Bangladeshi television channel

ATN News (এটিএন নিউজ) is a Bangladeshi Bengali-language satellite and cable news-oriented television channel owned by the Multimedia Production Company Limited, owned by Mahfuzur Rahman. It is a sister channel of ATN Bangla. It was launched on 7 June 2010 as the first contemporary news television channel in Bangladesh, as the short-lived CSB News was shut down in 2007.

==History==
The Bangladesh Telecommunication Regulatory Commission granted ATN News a license to broadcast on 20 October 2009, alongside several other Bangladeshi privately owned television channels. The channel broadcast its first test transmission on 1 May 2010, and officially went on air on 7 June 2010 with the "Banglar Chobbish Ghonta" (বাংলার ২৪ ঘন্টা; lit. '24 hours of Bengal') slogan. Nirman Rosayon, a programme dedicated to ancient and modern architecture in Bangladesh, premiered on ATN News on 18 March 2023. The channel organized the Islamic Olympiad in February 2024. On 5 August 2024, the channel, along with its sister ATN Bangla, went off the air temporarily after its offices in Dhaka were attacked and set on fire by protesters during the non-cooperation movement, shortly after prime minister Sheikh Hasina resigned. It resumed broadcasts three days later on 8 August 2024. Despite this, the channel was shown to gain around 284,000 viewers during its closure due to the faulty TRP system of Bangladesh Satellite Company Limited at the time.

==Programming==
ATN News broadcasts news and current affairs programming on multiple topics, such as agriculture, business, entertainment, fashion, politics, sports, etc. One of its notable aspects is that during the first year of its launch, the channel did not show gruesome scenes or corpses.

=== List of programming ===

- Amader Kotha
- Business Lunch
- Box Office
- Connecting Bangladesh
- Corporate
- Dark Room
- Ei Banglay
- Ekdin Protidin
- First Aid
- Follow Up
- Jole Jongole
- News Hour Xtra
- Nostalgia
- Politics Plus
- Power Talk
- Sports Insight
- Young Nite

== Management ==
Television journalist and media personality Mishuk Munier joined ATN News as CEO and chief editor in November 2010. He worked with the television channel until his death on 13 August 2011. Bangladeshi journalist Abed Khan subsequently took over the position of CEO and chief editor, remaining as such until his resignation on 20 April 2013. The current executive director of the channel is Md. Mosharrof Hossain.

• _Record set_
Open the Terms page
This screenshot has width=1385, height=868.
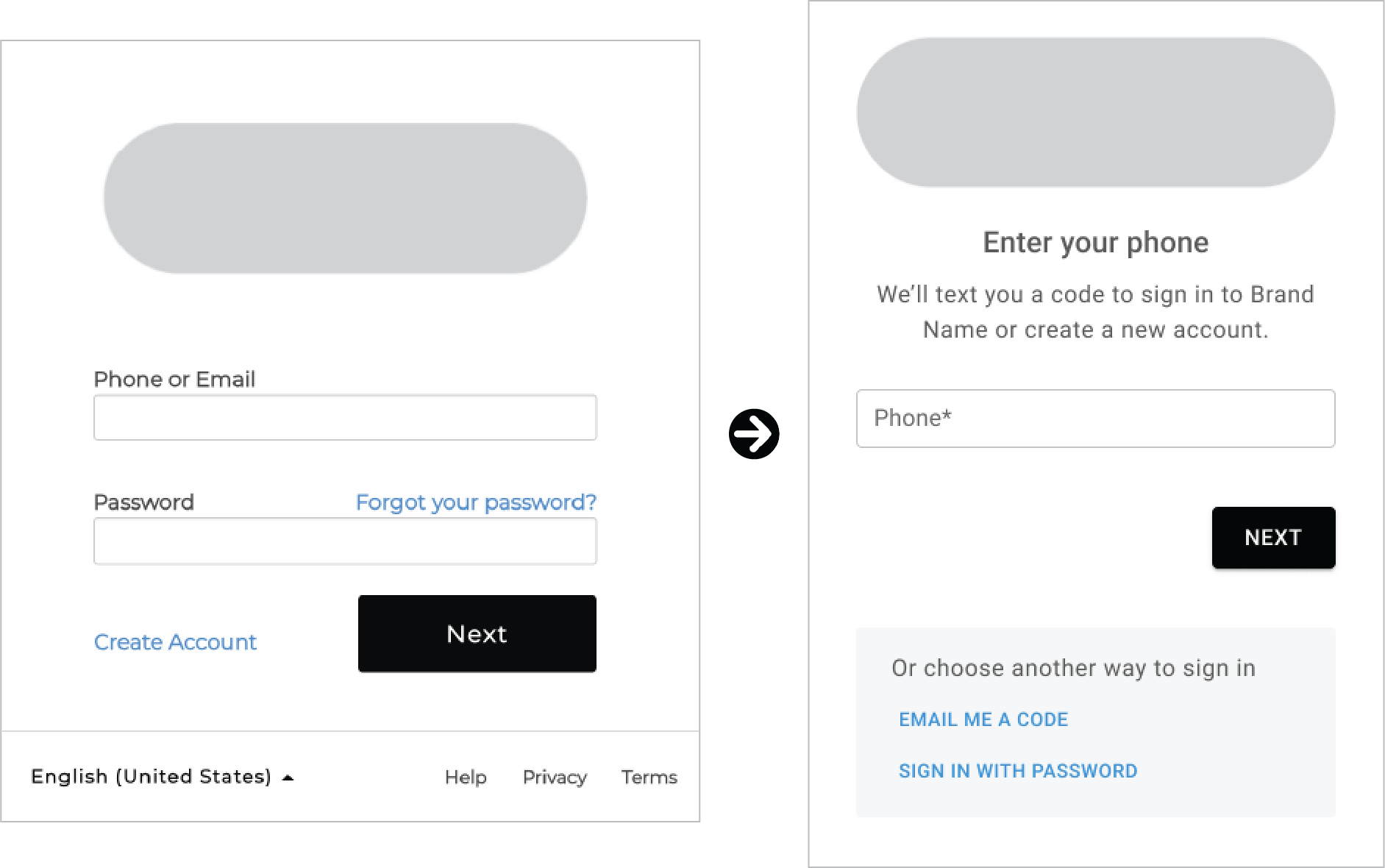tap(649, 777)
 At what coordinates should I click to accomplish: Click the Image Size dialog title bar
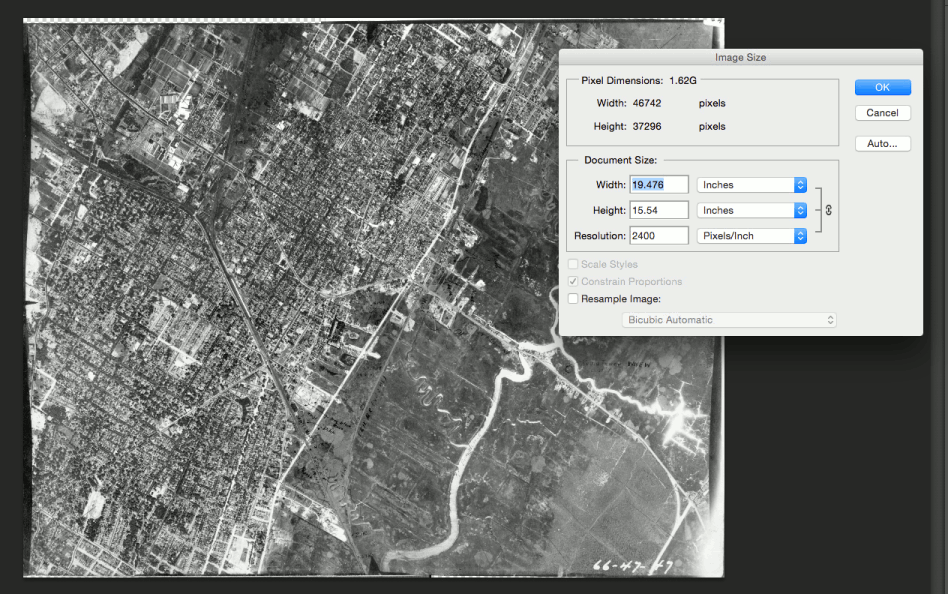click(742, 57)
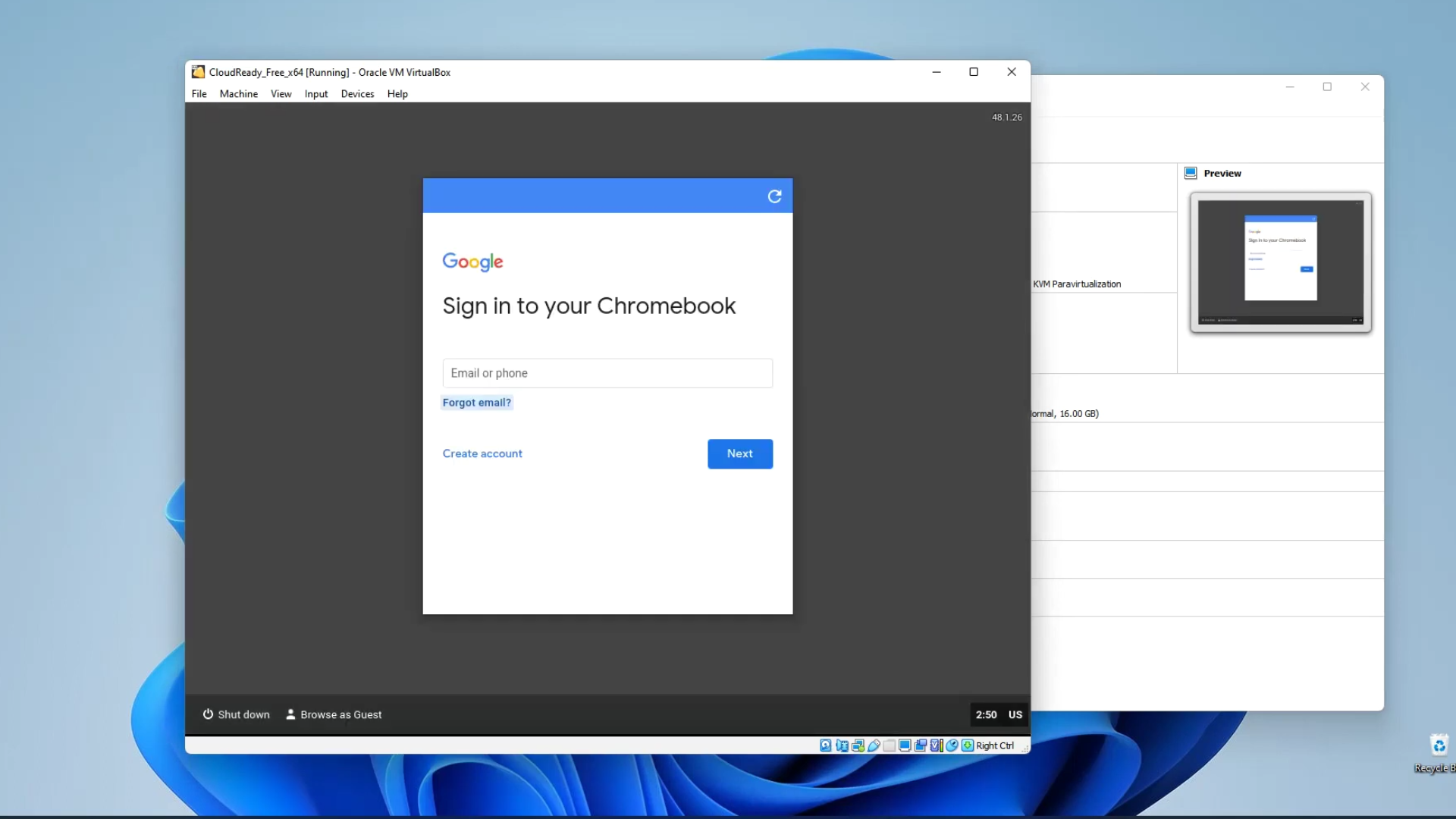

• _Work instructions_
**A)** According to the passage about ATN News, on what date did the channel resume broadcasts after going off the air in August 2024?
**B)** Quote the part of the passage about ATN News that opens with the words containing "Bangladeshi television channel" and closes with "down in 2007.".
The records are separate material, unrelated to the passage about ATN News.

• _Solutions by task_
**A)** 8 August 2024

**B)**
Bangladeshi television channel

ATN News (এটিএন নিউজ) is a Bangladeshi Bengali-language satellite and cable news-oriented television channel owned by the Multimedia Production Company Limited, owned by Mahfuzur Rahman. It is a sister channel of ATN Bangla. It was launched on 7 June 2010 as the first contemporary news television channel in Bangladesh, as the short-lived CSB News was shut down in 2007.